1.4 Ranking Model / Mechanism
-
Here using Doc2Vec from gensim. The pretrained weight is from https://github.com/jhlau/doc2vec.
-
The idea is to recommend the item base on vector similarity after recall-model.
1.5 Query Interface
-
Using Flask and Jinja template with bootstrap UI framework.
2. Usage Flow
- install the requirement packages
- install chrome driver for selenium in data/web_driver
- It should align with the config.py
- python run_web_crawler.py
- It would create a forward database and storing blob in local machine.
- python run_model_indexer.py
- It would run text normalization and then build the inverted-index object.
- python run_query_interface.py
- It would run a flask server on localhost:5000.
- Config File
- forward_database = r‘data/sqldb/example.db’

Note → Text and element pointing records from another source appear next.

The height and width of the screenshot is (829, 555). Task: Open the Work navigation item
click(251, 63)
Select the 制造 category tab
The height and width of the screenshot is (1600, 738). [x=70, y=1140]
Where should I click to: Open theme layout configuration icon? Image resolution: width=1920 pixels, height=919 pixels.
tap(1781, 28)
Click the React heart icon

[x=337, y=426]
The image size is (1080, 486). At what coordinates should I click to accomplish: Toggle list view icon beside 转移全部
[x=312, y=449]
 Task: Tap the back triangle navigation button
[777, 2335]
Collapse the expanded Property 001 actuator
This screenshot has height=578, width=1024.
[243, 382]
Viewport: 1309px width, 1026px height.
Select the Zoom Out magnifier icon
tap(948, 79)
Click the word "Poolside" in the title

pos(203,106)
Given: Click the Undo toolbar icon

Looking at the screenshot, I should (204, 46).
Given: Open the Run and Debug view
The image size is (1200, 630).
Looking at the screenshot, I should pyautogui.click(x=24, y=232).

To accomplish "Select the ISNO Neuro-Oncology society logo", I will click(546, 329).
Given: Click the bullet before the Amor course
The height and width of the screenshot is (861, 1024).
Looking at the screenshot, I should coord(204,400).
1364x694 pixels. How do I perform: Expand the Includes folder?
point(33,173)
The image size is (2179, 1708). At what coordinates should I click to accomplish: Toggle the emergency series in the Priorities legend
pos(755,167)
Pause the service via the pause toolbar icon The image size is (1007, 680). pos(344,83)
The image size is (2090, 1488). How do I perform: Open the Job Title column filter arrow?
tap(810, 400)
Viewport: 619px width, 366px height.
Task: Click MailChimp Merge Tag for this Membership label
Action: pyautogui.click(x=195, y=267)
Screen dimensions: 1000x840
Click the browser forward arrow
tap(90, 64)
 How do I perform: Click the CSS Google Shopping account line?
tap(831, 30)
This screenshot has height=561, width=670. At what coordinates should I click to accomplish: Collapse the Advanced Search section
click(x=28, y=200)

- inverted_database = r‘data/sqldb/inverted_key_word_db.pkl’
- Doc2Vector300D_model_weight = r“data/model/doc2vec.bin”
3. Result Comparison
Current result just using traditional bool query, and not counting lots features like voting, user persona, content of question, and content of reply answers.
This Repo | Original Website |
---|---|
![]() |
![]() |
4. Further Improvement
- There are lots of things we could improve on and play with:
- Model-based recall mechanism: Personally, I also build the vectors database of title-text, however not index it yet for fast-read. There are some ways to index the dense-vector database via some clustering or quantization methods. I would like to try some of them after more understanding of them. Also, I am not sure how much improvement would it bring to the overall performance.
- Stronger Ranking model: There are many rooms to improve the ranking model, like taking extra-features into the model or using a better model.
- Distributed Storage: we definitely can shading the database, both on forward-database and inverted database.
- Crawling for more content: Due to storage limitations, I treat the title of the document as entire document. However, we could also crawling and parsing content as well.
- Advanced Indexing method: if the data is large, we may need to do some compression on index. In addition, for dense vector-based search/recommend system, we may need to using clustering/product quantization plus multi-index method to index the database. There are several famous method like Non-Orthogonal Inverted Multi-Index or IVFADC.